[Word and element pointing entries]
● ● ● ● ●

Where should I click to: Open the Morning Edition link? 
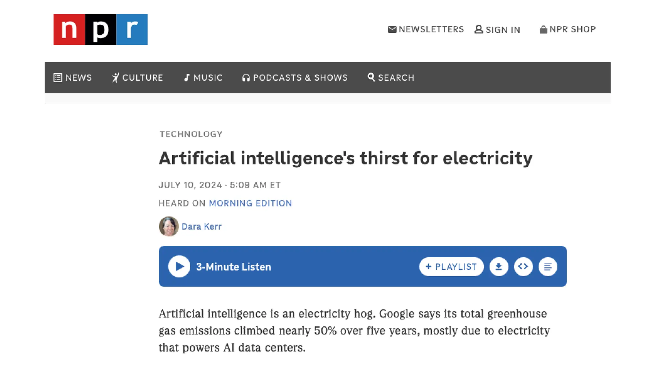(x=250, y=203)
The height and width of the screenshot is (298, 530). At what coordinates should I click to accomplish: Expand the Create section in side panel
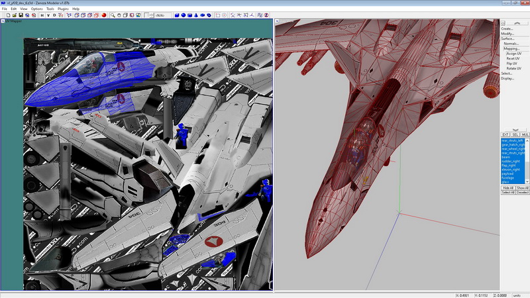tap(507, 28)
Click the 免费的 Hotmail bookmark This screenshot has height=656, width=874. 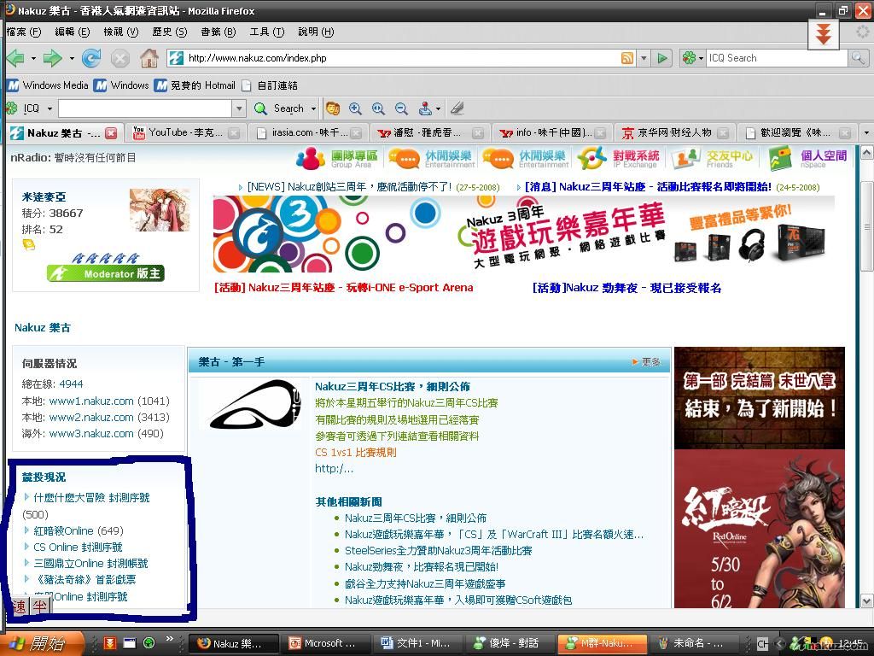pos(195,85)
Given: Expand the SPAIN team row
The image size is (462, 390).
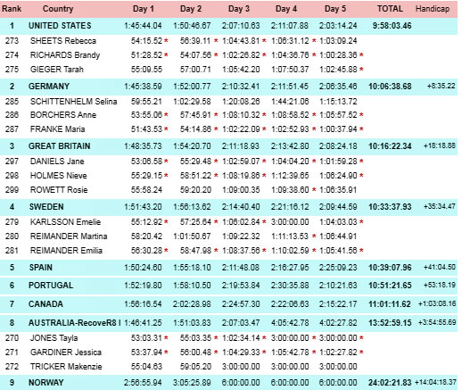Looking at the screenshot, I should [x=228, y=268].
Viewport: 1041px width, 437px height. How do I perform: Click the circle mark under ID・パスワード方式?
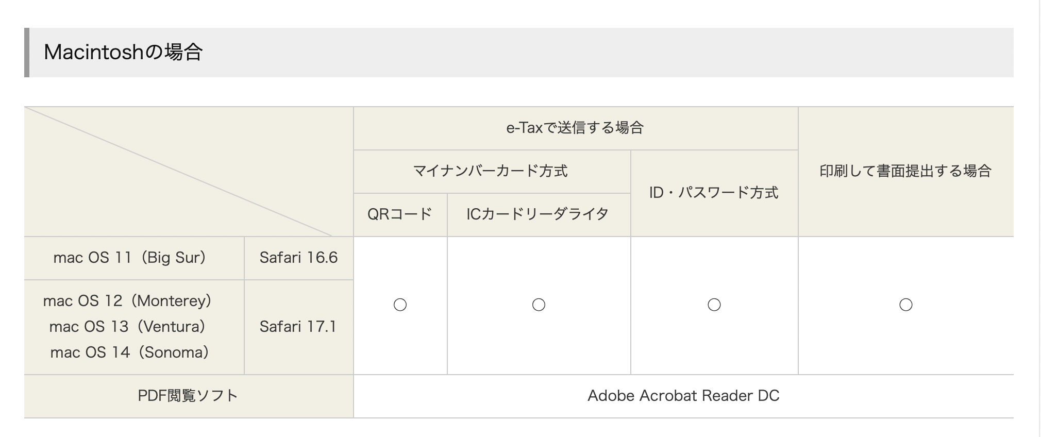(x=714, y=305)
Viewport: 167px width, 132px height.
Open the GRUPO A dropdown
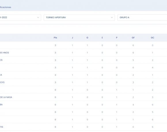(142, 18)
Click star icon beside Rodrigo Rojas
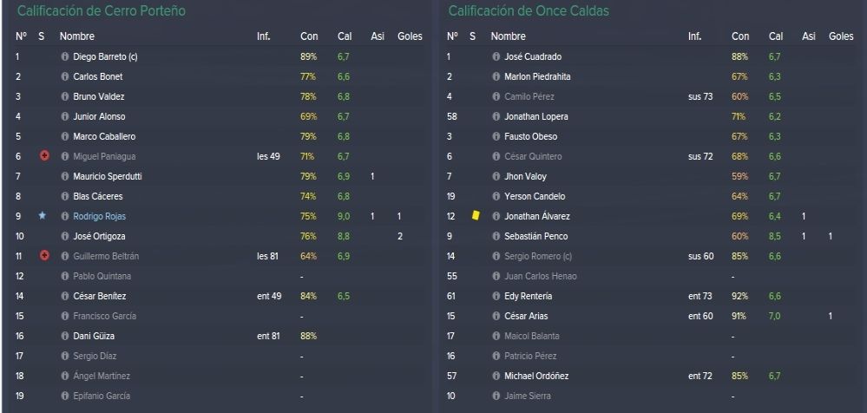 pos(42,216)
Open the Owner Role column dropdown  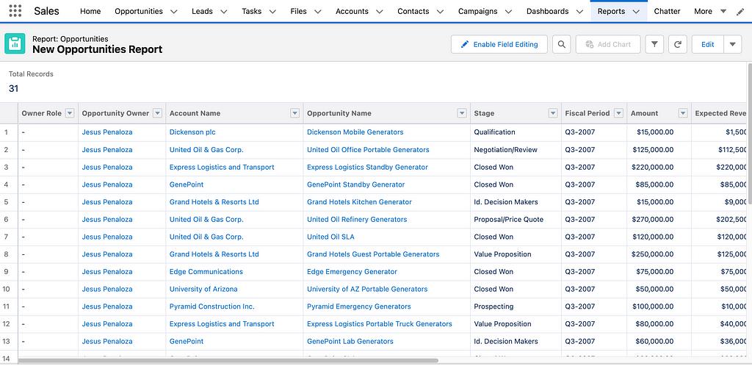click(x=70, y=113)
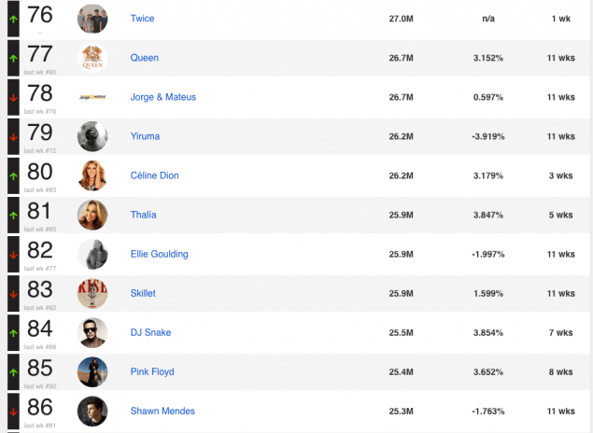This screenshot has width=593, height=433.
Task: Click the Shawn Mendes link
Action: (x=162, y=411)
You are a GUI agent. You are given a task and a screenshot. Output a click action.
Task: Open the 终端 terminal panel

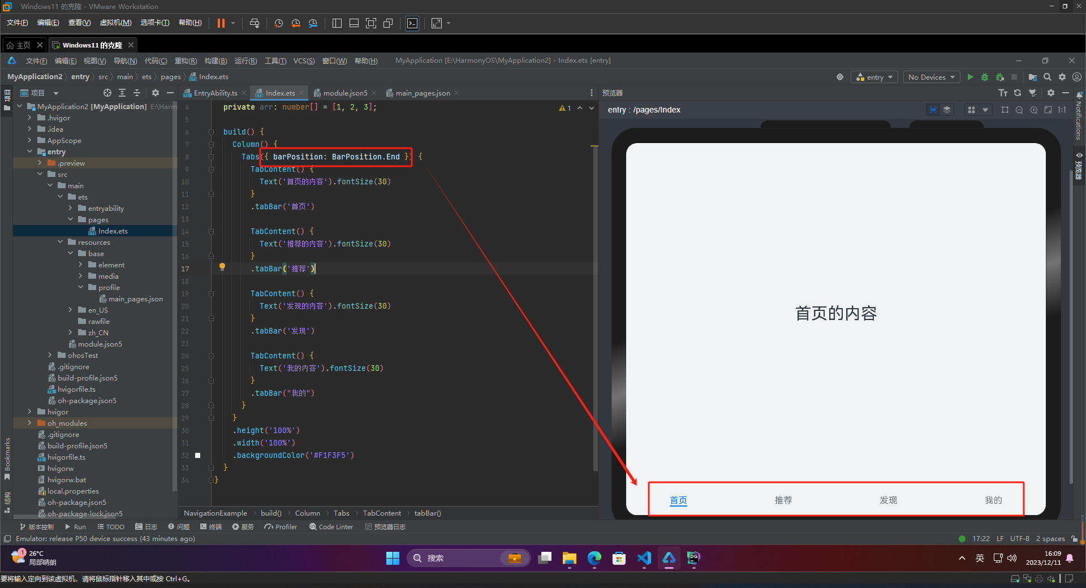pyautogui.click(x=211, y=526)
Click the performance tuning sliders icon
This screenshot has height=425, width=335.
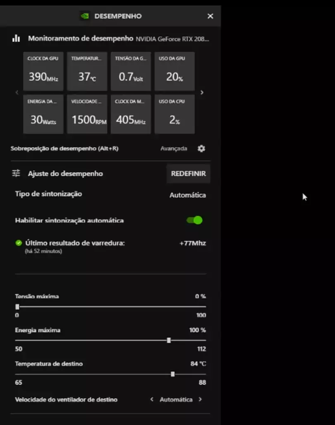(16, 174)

● ● ● ● ●

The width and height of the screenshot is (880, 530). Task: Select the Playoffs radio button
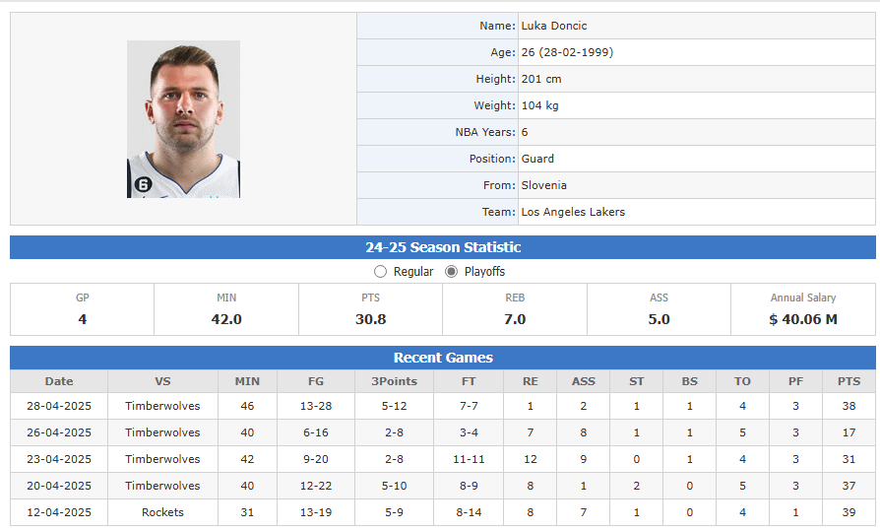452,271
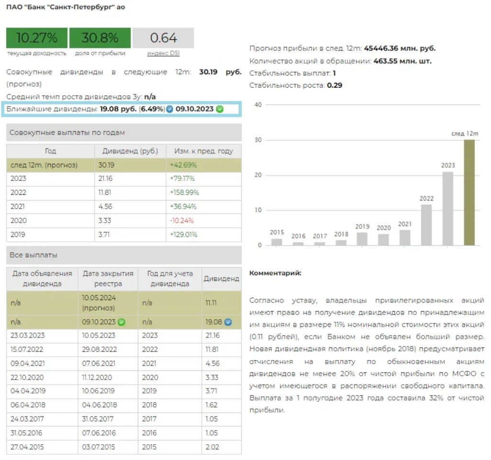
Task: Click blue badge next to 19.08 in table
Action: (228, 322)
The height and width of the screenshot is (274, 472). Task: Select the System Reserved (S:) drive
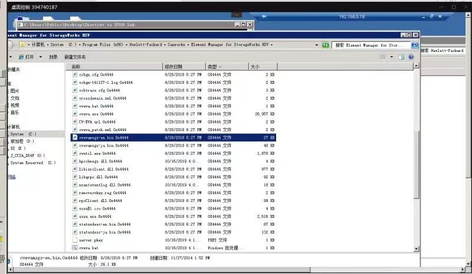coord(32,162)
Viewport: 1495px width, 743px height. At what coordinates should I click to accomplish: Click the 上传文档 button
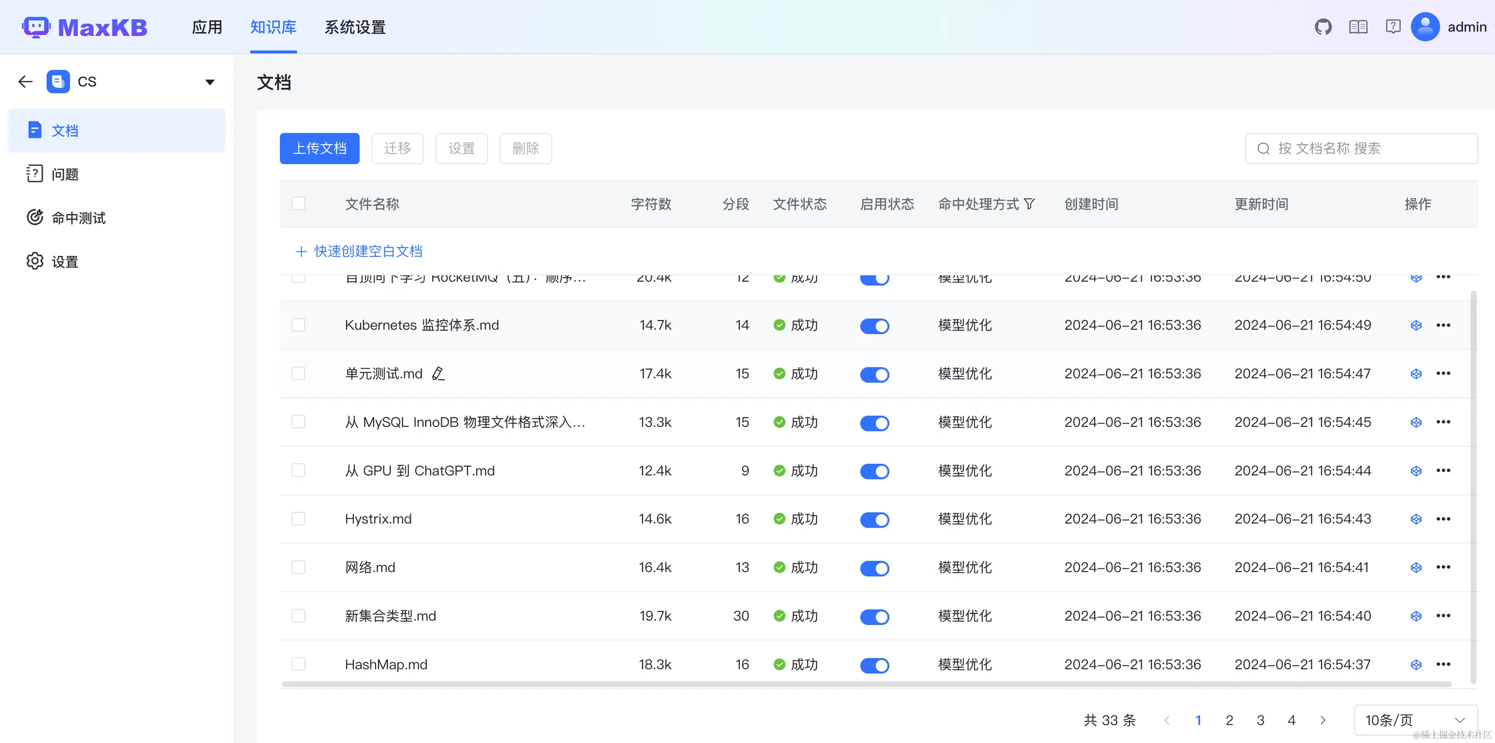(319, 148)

● ● ● ● ●

WHAT IS REQUIRED:
Find every line above that contains the word "Expand" and copy each one. Matching is case-sensitive.

SOLUTION FOR THIS TASK:
The height and width of the screenshot is (298, 530). At what coordinates should I click to accomplish: Expand the Create section in side panel
Given: Expand the SPAIN team row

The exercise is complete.